■ **Task description**
Each entry needs to be retyped exactly, with nothing added or dropped.

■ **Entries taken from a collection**

┌──

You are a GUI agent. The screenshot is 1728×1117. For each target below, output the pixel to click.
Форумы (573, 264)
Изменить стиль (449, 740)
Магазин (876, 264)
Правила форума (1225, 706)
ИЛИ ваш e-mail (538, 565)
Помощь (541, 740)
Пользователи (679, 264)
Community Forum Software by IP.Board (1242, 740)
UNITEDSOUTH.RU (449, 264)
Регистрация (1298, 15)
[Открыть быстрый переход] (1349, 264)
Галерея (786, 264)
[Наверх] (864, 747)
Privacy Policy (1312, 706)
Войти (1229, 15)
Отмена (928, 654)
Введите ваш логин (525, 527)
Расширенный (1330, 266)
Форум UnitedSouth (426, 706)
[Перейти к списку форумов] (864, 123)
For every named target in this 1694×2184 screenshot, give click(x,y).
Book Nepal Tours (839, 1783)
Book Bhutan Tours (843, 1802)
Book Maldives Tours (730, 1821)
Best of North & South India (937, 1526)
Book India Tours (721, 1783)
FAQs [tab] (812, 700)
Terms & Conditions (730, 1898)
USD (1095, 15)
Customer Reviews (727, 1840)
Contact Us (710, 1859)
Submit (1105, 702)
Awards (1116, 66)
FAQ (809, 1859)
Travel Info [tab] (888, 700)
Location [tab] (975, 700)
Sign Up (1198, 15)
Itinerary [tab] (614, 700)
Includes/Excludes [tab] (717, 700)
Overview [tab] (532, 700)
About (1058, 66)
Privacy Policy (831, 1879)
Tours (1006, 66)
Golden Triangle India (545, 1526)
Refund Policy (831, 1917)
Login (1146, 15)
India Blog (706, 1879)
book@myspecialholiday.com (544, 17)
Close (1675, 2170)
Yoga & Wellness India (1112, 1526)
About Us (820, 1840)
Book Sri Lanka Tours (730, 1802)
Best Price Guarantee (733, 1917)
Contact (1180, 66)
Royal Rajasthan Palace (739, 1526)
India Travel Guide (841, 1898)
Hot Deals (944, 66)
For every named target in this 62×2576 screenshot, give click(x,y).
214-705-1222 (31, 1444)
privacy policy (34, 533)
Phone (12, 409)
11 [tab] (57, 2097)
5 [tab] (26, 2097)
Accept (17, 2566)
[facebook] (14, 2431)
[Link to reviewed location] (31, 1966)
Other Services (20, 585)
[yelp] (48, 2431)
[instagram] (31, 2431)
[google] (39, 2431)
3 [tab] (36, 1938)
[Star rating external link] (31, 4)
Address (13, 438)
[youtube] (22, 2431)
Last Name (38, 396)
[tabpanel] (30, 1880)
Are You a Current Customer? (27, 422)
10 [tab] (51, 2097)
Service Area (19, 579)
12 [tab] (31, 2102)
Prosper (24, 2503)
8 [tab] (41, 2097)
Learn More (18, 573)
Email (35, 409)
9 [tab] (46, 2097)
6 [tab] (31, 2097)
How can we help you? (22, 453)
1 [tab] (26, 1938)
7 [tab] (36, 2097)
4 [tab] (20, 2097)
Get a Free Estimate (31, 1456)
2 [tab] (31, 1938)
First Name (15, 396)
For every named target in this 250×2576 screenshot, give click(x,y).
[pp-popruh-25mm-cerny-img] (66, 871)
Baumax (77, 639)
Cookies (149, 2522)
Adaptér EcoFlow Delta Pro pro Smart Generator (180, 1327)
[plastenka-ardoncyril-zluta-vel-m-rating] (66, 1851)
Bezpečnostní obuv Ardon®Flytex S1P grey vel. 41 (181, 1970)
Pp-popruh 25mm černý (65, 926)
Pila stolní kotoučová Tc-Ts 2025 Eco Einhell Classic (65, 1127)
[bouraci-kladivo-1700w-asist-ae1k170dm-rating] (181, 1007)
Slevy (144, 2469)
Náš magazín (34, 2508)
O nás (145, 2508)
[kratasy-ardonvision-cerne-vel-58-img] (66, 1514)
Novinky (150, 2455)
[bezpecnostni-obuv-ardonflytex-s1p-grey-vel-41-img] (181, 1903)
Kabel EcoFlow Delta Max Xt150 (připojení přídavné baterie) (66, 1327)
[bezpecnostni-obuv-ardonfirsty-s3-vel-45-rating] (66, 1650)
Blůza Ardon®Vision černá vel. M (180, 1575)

└──

■ **Answer box**
You are a GUI agent. The screenshot is 1728×1117. For each target below, output the pixel to click.
Форумы (573, 264)
Изменить стиль (449, 740)
Магазин (876, 264)
Правила форума (1225, 706)
ИЛИ ваш e-mail (538, 565)
Помощь (541, 740)
Пользователи (679, 264)
Community Forum Software by IP.Board (1242, 740)
UNITEDSOUTH.RU (449, 264)
Регистрация (1298, 15)
[Открыть быстрый переход] (1349, 264)
Галерея (786, 264)
[Наверх] (864, 747)
Privacy Policy (1312, 706)
Войти (1229, 15)
Отмена (928, 654)
Введите ваш логин (525, 527)
Расширенный (1330, 266)
Форум UnitedSouth (426, 706)
[Перейти к списку форумов] (864, 123)
For every named target in this 1694×2184 screenshot, give click(x,y).
Book Nepal Tours (839, 1783)
Book Bhutan Tours (843, 1802)
Book Maldives Tours (730, 1821)
Best of North & South India (937, 1526)
Book India Tours (721, 1783)
FAQs [tab] (812, 700)
Terms & Conditions (730, 1898)
USD (1095, 15)
Customer Reviews (727, 1840)
Contact Us (710, 1859)
Submit (1105, 702)
Awards (1116, 66)
FAQ (809, 1859)
Travel Info [tab] (888, 700)
Location [tab] (975, 700)
Sign Up (1198, 15)
Itinerary [tab] (614, 700)
Includes/Excludes [tab] (717, 700)
Overview [tab] (532, 700)
About (1058, 66)
Privacy Policy (831, 1879)
Tours (1006, 66)
Golden Triangle India (545, 1526)
Refund Policy (831, 1917)
Login (1146, 15)
India Blog (706, 1879)
book@myspecialholiday.com (544, 17)
Close (1675, 2170)
Yoga & Wellness India (1112, 1526)
About Us (820, 1840)
Book Sri Lanka Tours (730, 1802)
Best Price Guarantee (733, 1917)
Contact (1180, 66)
Royal Rajasthan Palace (739, 1526)
India Travel Guide (841, 1898)
Hot Deals (944, 66)
For every named target in this 62×2576 screenshot, give click(x,y).
214-705-1222 (31, 1444)
privacy policy (34, 533)
Phone (12, 409)
11 [tab] (57, 2097)
5 [tab] (26, 2097)
Accept (17, 2566)
[facebook] (14, 2431)
[Link to reviewed location] (31, 1966)
Other Services (20, 585)
[yelp] (48, 2431)
[instagram] (31, 2431)
[google] (39, 2431)
3 [tab] (36, 1938)
[Star rating external link] (31, 4)
Address (13, 438)
[youtube] (22, 2431)
Last Name (38, 396)
[tabpanel] (30, 1880)
Are You a Current Customer? (27, 422)
10 [tab] (51, 2097)
Service Area (19, 579)
12 [tab] (31, 2102)
Prosper (24, 2503)
8 [tab] (41, 2097)
Learn More (18, 573)
Email (35, 409)
9 [tab] (46, 2097)
6 [tab] (31, 2097)
How can we help you? (22, 453)
1 [tab] (26, 1938)
7 [tab] (36, 2097)
4 [tab] (20, 2097)
Get a Free Estimate (31, 1456)
2 [tab] (31, 1938)
First Name (15, 396)
For every named target in this 250×2576 screenshot, give click(x,y).
[pp-popruh-25mm-cerny-img] (66, 871)
Baumax (77, 639)
Cookies (149, 2522)
Adaptér EcoFlow Delta Pro pro Smart Generator (180, 1327)
[plastenka-ardoncyril-zluta-vel-m-rating] (66, 1851)
Bezpečnostní obuv Ardon®Flytex S1P grey vel. 41 (181, 1970)
Pp-popruh 25mm černý (65, 926)
Pila stolní kotoučová Tc-Ts 2025 Eco Einhell Classic (65, 1127)
[bouraci-kladivo-1700w-asist-ae1k170dm-rating] (181, 1007)
Slevy (144, 2469)
Náš magazín (34, 2508)
O nás (145, 2508)
[kratasy-ardonvision-cerne-vel-58-img] (66, 1514)
Novinky (150, 2455)
[bezpecnostni-obuv-ardonflytex-s1p-grey-vel-41-img] (181, 1903)
Kabel EcoFlow Delta Max Xt150 (připojení přídavné baterie) (66, 1327)
[bezpecnostni-obuv-ardonfirsty-s3-vel-45-rating] (66, 1650)
Blůza Ardon®Vision černá vel. M (180, 1575)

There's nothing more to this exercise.